Du reste, cette complexité pèse déjà sur l'hôpital, notamment sur l'hôpital public, au point que seulement 30 % des factures liées à un passage aux urgences sont actuellement recouvrées. Ce manque à gagner, outre qu'il est très chronophage sur le plan administratif, creuse les déficits de nos hôpitaux. Et, ne nous voilons pas la face, ce sont les hôpitaux publics qui en payent le prix fort.

Le système est aussi et surtout illisible pour le patient, qui n'a aucune idée, en arrivant aux urgences, du montant dont il devra s'acquitter, souvent via sa mutuelle, à la sortie.

Le forfait ne concernera que les passages aux urgences non suivis d'une hospitalisation dans l'établissement. Actuellement, le ticket modérateur moyen est de près de 19 euros dans le public et le privé associatif et de 20 euros dans le privé. Désormais, il sera le même partout et tout le temps. Son montant sera de 18 euros, ce qui évitera les restes à charge trop importants, et, pour les personnes en ALD ou en invalidité, qui sont actuellement parfois exonérées, parfois non, il sera de 8 euros tout le temps.

L'article 28 maintient par ailleurs une exonération totale du ticket modérateur en cas de risque sanitaire grave et exceptionnel, lorsque les soins sont prodigués aux personnes victimes d'un acte de terrorisme et aux mineurs victimes de sévices sexuels pour les actes, soins et traitements consécutifs aux sévices dont ils ont été victimes.

Les patients bénéficiant d'une ALD seront-ils pénalisés ? Actuellement, pour ceux d'entre eux qui passent aux urgences sans hospitalisation, le reste à charge est plus élevé que la moyenne car, pour ces patients, souvent plus âgés, le recours à des actes techniques, d'imagerie et de biologie est plus fréquent. Par ailleurs, certains patients sous ALD devront désormais s'acquitter d'une participation alors que ce n'était pas le cas auparavant, mais son montant unitaire sera moindre. Globalement, la masse des restes à charge pour les patients en ALD baisserait de 32 % grâce à cette réforme.

Celle-ci n'est pas une mesure d'économie pour l'assurance maladie : elle se fait à budget constant. Pour preuve, je défendrai ultérieurement un amendement qui vise à maintenir une exonération totale pour les patients qui en bénéficient déjà actuellement et qui ont été oubliés dans cet article, à savoir les femmes enceintes et les nourrissons. Caroline Fiat a par ailleurs soulevé la question des invalides de guerre, et je l'en remercie car j'avais omis de les intégrer dans mon amendement ; ce sera chose faite.

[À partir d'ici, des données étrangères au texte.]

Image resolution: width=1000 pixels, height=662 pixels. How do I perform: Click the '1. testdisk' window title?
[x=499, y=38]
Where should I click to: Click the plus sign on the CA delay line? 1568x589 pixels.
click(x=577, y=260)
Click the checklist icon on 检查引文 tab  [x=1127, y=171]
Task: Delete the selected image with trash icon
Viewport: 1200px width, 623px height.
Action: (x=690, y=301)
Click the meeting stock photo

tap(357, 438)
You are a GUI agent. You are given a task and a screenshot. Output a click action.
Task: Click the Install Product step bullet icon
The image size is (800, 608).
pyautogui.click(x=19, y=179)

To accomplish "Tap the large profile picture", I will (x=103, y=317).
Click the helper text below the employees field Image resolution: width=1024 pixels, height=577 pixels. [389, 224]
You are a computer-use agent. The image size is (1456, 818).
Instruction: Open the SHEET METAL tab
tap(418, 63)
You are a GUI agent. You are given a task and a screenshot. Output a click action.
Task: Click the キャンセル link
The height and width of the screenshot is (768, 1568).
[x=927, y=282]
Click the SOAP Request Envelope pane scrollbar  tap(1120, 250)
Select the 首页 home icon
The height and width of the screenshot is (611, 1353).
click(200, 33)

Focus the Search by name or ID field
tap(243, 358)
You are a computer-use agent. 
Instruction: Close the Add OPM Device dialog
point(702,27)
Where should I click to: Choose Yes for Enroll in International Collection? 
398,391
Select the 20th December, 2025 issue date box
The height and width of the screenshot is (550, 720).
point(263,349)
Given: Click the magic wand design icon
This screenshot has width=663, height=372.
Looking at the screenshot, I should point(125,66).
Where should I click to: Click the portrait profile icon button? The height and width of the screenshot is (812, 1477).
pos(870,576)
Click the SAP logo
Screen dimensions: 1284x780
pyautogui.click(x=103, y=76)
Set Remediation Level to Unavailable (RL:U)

Enfin, ces tickets modérateurs sont actuellement obligatoirement couverts par les contrats responsables. Ce sera également le cas de cette participation, qui sera calculée de façon à éviter tout déport entre assurance maladie et complémentaires. Pour les plus précaires, cette participation sera entièrement couverte par la complémentaire santé solidaire ; elle le sera également pour les patients bénéficiant de l'aide médicale de l'État (AME).

Cette présentation complète du forfait de participation aux urgences me semblait utile tant cette mesure a suscité de malentendus. Je suis donc défavorable à l'amendement AS728.